Difficulty and servings

Easy

Cuts into 12 slices

Preparation and cooking times

Preparation time

Prep 30 mins

Plus 1 hr and overnight chilling

Method

  1. EQUIPMENT: 23cm loose-bottomed tin, baking parchment, plastic food bag, rolling pin, large bowl, dessert spoon, chopping board, kitchen knife, electric mixer, spatula, serving plate, blender or food processor, sieve
  2. Make the base: Butter and line a 23cm loose-bottomed tin with baking parchment. Put 250g digestive biscuits in a plastic food bag and crush to crumbs using a rolling pin. Transfer the crumbs to a bowl, then pour over 100g melted butter. Mix thoroughly until the crumbs are completely coated. Tip them into the prepared tin and press firmly down into the base to create an even layer. Chill in the fridge for 1 hr to set firmly.
  3. Remove the vanilla seeds from 1 pod: Slice the vanilla pod in half lengthways, leaving the tip intact, so that the two halves are still joined. Holding onto the tip of the pod, scrape out the seeds using the back of a kitchen knife.
  4. Make the filling: Place 600g soft cheese, 100g icing sugar and the vanilla seeds in a bowl, then beat with an electric mixer until smooth. Tip in 284ml pot double cream and continue beating until the mixture is completely combined. Now spoon the cream mixture onto the biscuit base, working from the edges inwards and making sure that there are no air bubbles. Smooth the top of the cheesecake down with the back of a dessert spoon or spatula. Leave to set in the fridge overnight.
  5. Un-moulding and topping: Bring the cheesecake to room temperature, about 30 mins before serving. To un-mould, place the base on top of a can, then gradually pull the sides of the tin down. Slip the cake onto a serving plate, removing the lining paper and base. Purée half the 400g punnet strawberries in a blender or food processor with 25g icing sugar and 1 tsp water, then sieve. Pile the remaining strawberries onto the cake, then pour over purée.
Try

Try a different flavour

Lemon: Beat the finely grated zest & juice 2 lemons with the soft cheese & icing sugar instead of the vanilla seeds. Top with lemon curd & leave to chill. Raspberry: Replace strawberries with fresh raspberries. Passion fruit & mango: Make a delicious passion fruit sauce by sieving the pulp of 4 passion fruit and sweetening to taste with a little icing sugar. Top the cheesecake with chopped mango, then pour over the sauce, dotting the top with a few of the passion fruit seeds.

Filling hasn't set?

The cheesecake may have needed more time in the fridge. The mixture should be quite firm to begin with, but a long chilling time (preferably overnight) is essential to ensure the filling sets well.

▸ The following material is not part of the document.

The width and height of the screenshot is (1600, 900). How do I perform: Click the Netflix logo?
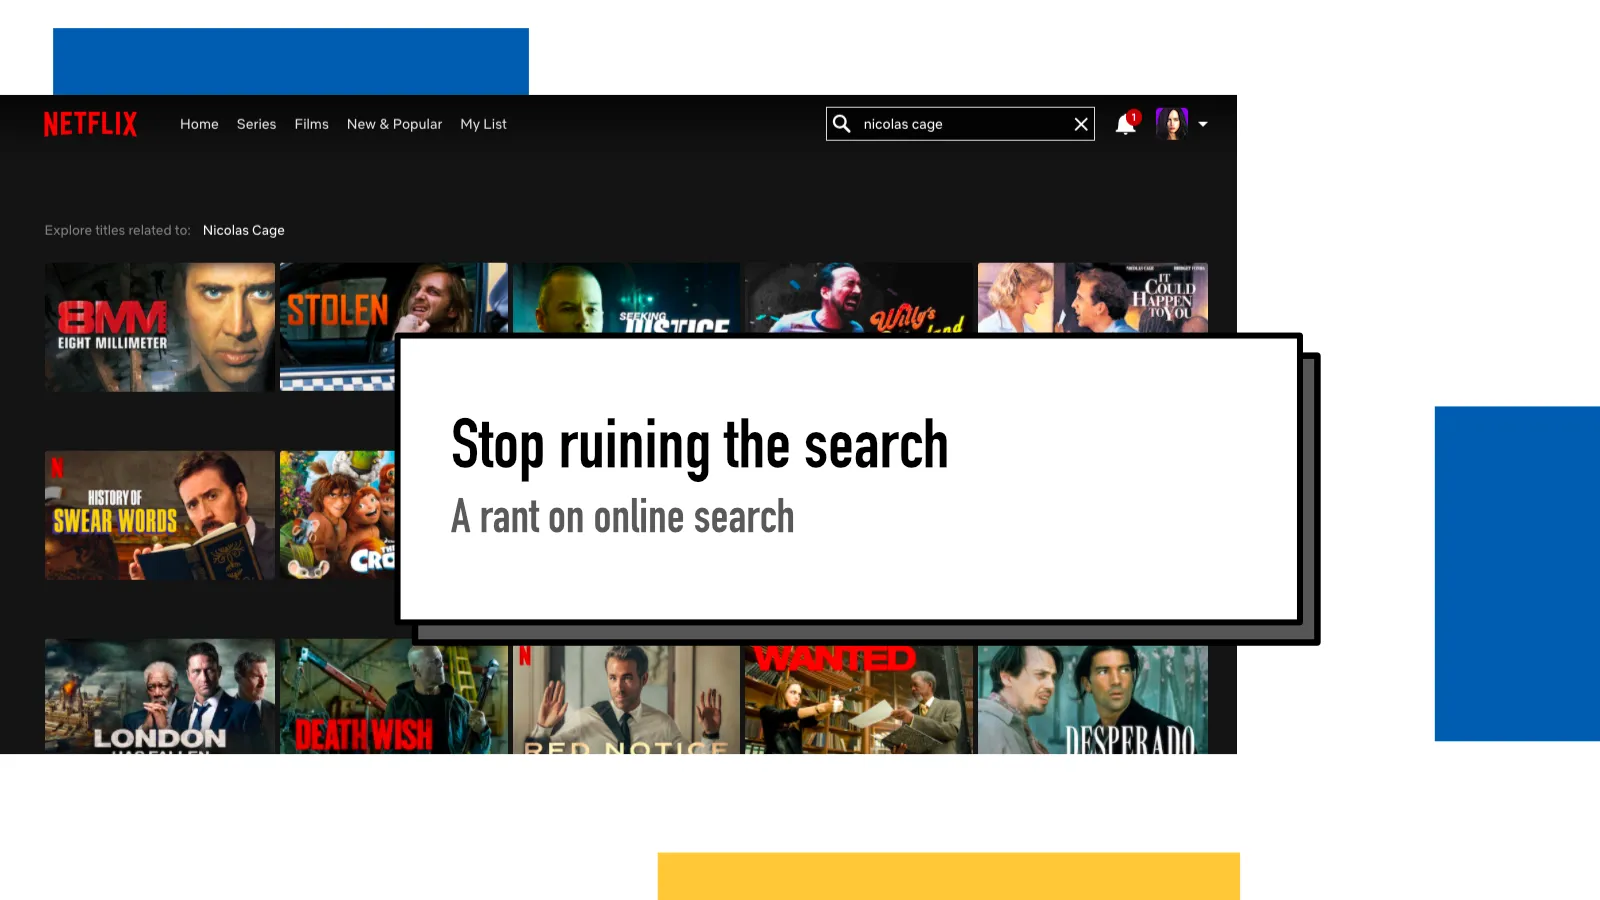pyautogui.click(x=90, y=124)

Can't get it out of the tin?

If you find the cake difficult to un-mould, then either let it sit for a little longer, or wipe the outside of the tin with a warm cloth. This heats the edges and should allow you to remove the tin easily.

Base hasn't set?

To ensure the base sets properly, the melted butter must be thoroughly mixed through the biscuit crumbs. Make sure you also leave it in the fridge to firm up for at least 1 hr before adding the filling so that the crumbs do not mix into the soft cheese mixture.

Recipe from Good Food magazine, August 2007.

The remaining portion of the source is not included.